Synopsis: In this Techstrong.ai Leadership Insights interview, Momentum.io CEO Santiago Suarez Ordonez dives into the current state of artificial intelligence (AI) adoption in the enterprise and how to improve it.

Santi pushes back on the idea that we’ve already hit the “trough of disillusionment.” From his vantage point, interest and budgets are still building, but many organizations are learning painful lessons after investing in AI projects that looked great in a demo and failed to deliver in production. The problem isn’t lack of enthusiasm; it’s too many shallow experiments and not enough focus on operationalizing AI at scale.

Instead of chasing aggressive “replace 2,000 people with an LLM” narratives, Santi argues for pragmatic, high-leverage use cases—especially around using AI to extract and structure messy, unstructured data and eliminate low-value administrative toil. He stresses that the most successful deployments tend to augment humans, not wholesale replace them, freeing teams from repetitive work so they can focus on higher-impact tasks.

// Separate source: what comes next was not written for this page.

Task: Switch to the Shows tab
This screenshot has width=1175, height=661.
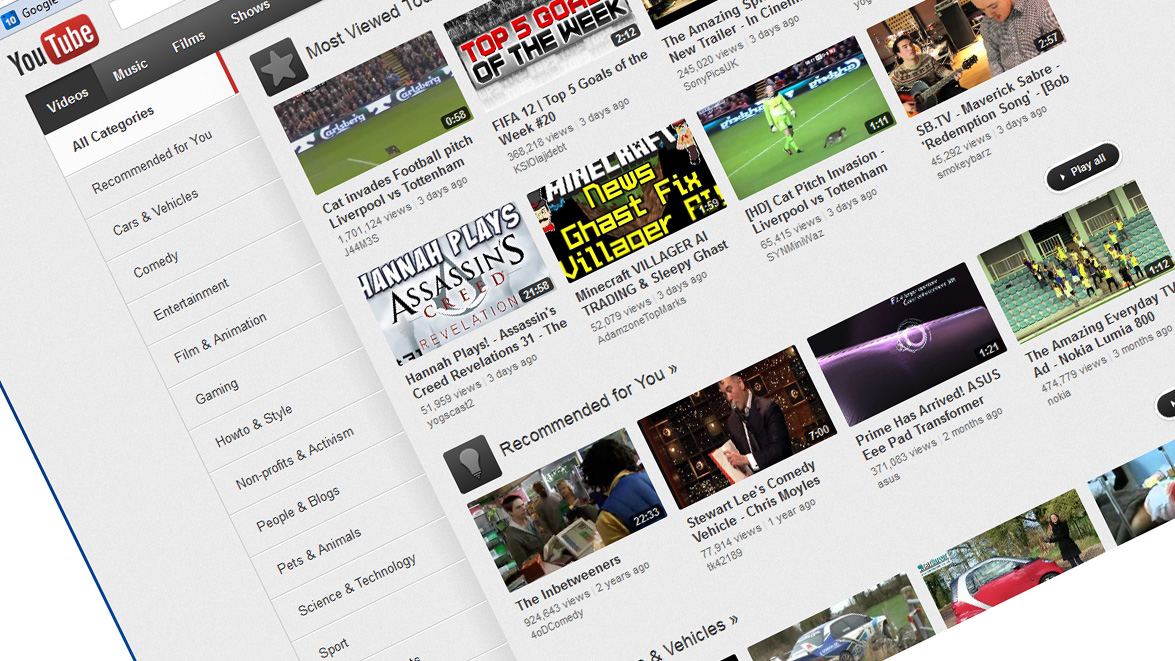Action: [250, 12]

They also dive into build-vs-buy decisions, with Santi strongly favoring buying AI-powered platforms that integrate cleanly with existing systems and allow for deep customization through prompting, model choice, and workflow configuration. Most enterprises, he notes, don’t have the time or talent to continuously maintain homegrown AI tooling while also growing their core business.

Santi warns leaders to be equally aggressive about data protection—scrutinizing MSAs, terms of service, and how vendors use customer data to train or refine models. Ultimately, he says, the organizations that win won’t be the ones that sit AI out, but the ones whose CEOs and executive teams are “AI-forward”: personally hands-on with the technology, asking hard questions about integration, governance, and long-term impact while pushing their companies to experiment intelligently rather than blindly chase the hype.